The Kent Intermediate Board of Education, as do all such Boards in the State of Michigan, exercises powers of a legislative, as well as administrative and quasi-judicial, character. When questioned as to the nature of the Intermediate Boards of Education, specifically, whether or not they were representative bodies, the Assistant Attorney General averred that he did not think so, in the accepted sense of the term. He also contended that plaintiffs here had no judicially cognizable right in the territory of the school district, and therefore were without standing to prosecute this action.

As pointed out above, the right involved is the right to vote for a representative body, and it cannot be seriously contended that the Kent Intermediate Board of Education, and its kin across the State, are not representative bodies.

Most apparent is the fact that they are originally organized on a county basis.
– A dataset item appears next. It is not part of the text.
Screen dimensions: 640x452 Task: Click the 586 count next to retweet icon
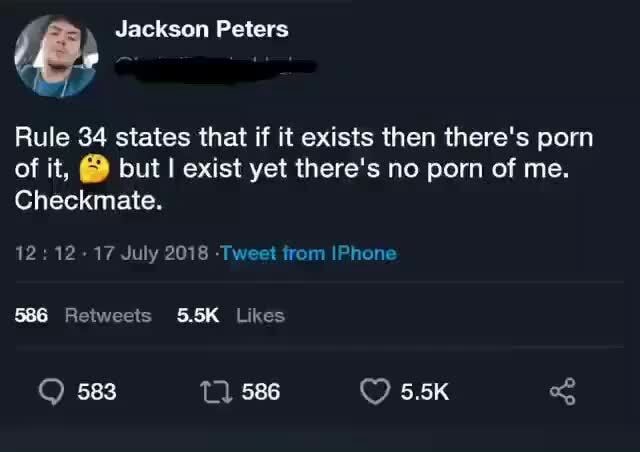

As such, they dictate, direct and supervise general operations of schools within the county. Obviously they would not be established on a county, or any other geographical basis, unless intended to represent that particular area.

Of significance also is the following quotation from the case of School District *24 of the City of Lansing v. State Board of Education, 367 Mich. 591, 116 N.W.2d 866, 868:

"Unlike the delegation of other powers by the legislature to local governments, education is not inherently a part of the local self-government of a municipality except insofar as the legislature may choose to make it such. Control of our public school system is a State matter delegated and lodged in the State legislature by the Constitution. The policy of the State has been to retain control of its school system, to be administered throughout the State under State laws by local State agencies organized with plenary powers to carry out the delegated functions given it by the legislature."

An analysis of this state of affairs leads to the unalterable conclusion stated above. In these days of growing national concern over the status of education in this country, it need hardly be stated that education is a matter of intense importance to the population.

In Michigan, this public school system is "delegated and lodged in the State legislature by the Constitution." The Michigan legislature, in accordance with the apportionment decisions of the United States Supreme Court, has redistricted itself and acts as an apportioned body. This legislature has also undertaken hearings on the problem of establishing county boards of supervisors on a representative basis, thus showing its responsiveness to recent court decisions.

Thus, under the Michigan Constitution, Article VIII, Section 2, education of the children of the citizens of this State is to be provided for by the state legislature, an apportioned body, fairly representative of the people of the State.

The legislature, through the statute challenged here, has delegated its functions in this area to a local state agency, to be carried out by that agency. The method by which this is done has already been explained, and results in the virtual muting of the voices of 55.6% of the people in Kent County in the area of public education.

Thus, to permit this system to stand would be to allow the legislature to completely nullify the result of Reynolds v. Sims, supra, by simply delegating powers under the same sort of scheme as now exists for the election of members of the Kent Intermediate Board of Education. For even though members of local school districts are elected by popular election, the election of the five members of the Intermediate Board is by majority vote of the constituent school districts in the county, regardless of the respective populations of the several school districts.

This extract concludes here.